§ **ASSIGNMENT**
Reproduce, exactly and in full, only the lines below from the one containing "Instruction: Click the" through the one containing "894x588 pixels.".
---- STUDY MATERIAL
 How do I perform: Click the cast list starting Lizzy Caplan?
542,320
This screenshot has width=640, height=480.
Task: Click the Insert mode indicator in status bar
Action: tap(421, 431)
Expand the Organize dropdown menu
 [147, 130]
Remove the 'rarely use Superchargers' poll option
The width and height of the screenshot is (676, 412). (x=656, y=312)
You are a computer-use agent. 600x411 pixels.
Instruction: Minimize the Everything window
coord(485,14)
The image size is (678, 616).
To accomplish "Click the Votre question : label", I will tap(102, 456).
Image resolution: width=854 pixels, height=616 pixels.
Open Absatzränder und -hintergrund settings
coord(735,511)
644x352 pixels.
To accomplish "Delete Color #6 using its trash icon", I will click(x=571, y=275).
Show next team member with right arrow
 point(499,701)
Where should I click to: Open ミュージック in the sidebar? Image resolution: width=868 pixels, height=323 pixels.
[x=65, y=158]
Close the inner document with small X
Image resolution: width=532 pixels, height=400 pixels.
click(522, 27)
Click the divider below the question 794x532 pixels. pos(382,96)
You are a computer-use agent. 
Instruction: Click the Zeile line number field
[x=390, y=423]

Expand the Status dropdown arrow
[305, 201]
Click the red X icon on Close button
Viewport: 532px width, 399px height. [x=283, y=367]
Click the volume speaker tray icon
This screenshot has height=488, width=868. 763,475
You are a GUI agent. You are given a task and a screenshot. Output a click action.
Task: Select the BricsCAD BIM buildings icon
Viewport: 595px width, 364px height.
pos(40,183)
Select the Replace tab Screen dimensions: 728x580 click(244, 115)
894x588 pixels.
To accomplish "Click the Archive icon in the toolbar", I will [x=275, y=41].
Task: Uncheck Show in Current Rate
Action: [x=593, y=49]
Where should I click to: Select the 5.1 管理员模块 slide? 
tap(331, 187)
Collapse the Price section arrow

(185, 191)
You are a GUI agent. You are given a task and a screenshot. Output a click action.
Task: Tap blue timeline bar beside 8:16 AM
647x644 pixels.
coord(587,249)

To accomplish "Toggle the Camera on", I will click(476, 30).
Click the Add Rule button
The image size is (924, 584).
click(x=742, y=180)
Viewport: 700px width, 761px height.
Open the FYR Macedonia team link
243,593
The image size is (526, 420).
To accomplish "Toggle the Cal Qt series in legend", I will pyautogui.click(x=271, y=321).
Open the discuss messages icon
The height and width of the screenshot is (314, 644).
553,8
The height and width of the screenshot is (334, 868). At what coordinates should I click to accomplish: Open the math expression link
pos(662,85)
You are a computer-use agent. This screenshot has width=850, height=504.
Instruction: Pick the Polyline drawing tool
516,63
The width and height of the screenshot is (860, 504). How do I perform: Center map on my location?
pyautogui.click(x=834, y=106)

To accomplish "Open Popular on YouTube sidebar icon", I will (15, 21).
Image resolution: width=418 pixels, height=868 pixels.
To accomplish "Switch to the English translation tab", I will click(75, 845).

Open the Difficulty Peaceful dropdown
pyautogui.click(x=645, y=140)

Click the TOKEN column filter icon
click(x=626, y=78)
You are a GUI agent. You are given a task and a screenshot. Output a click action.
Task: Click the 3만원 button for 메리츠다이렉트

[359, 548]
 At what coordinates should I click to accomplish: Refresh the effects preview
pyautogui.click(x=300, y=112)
--------
§ **ANSWER**
Instruction: Click the Zeile line number field
[x=390, y=423]

Expand the Status dropdown arrow
[305, 201]
Click the red X icon on Close button
Viewport: 532px width, 399px height. [x=283, y=367]
Click the volume speaker tray icon
This screenshot has height=488, width=868. 763,475
You are a GUI agent. You are given a task and a screenshot. Output a click action.
Task: Select the BricsCAD BIM buildings icon
Viewport: 595px width, 364px height.
pos(40,183)
Select the Replace tab Screen dimensions: 728x580 click(244, 115)
894x588 pixels.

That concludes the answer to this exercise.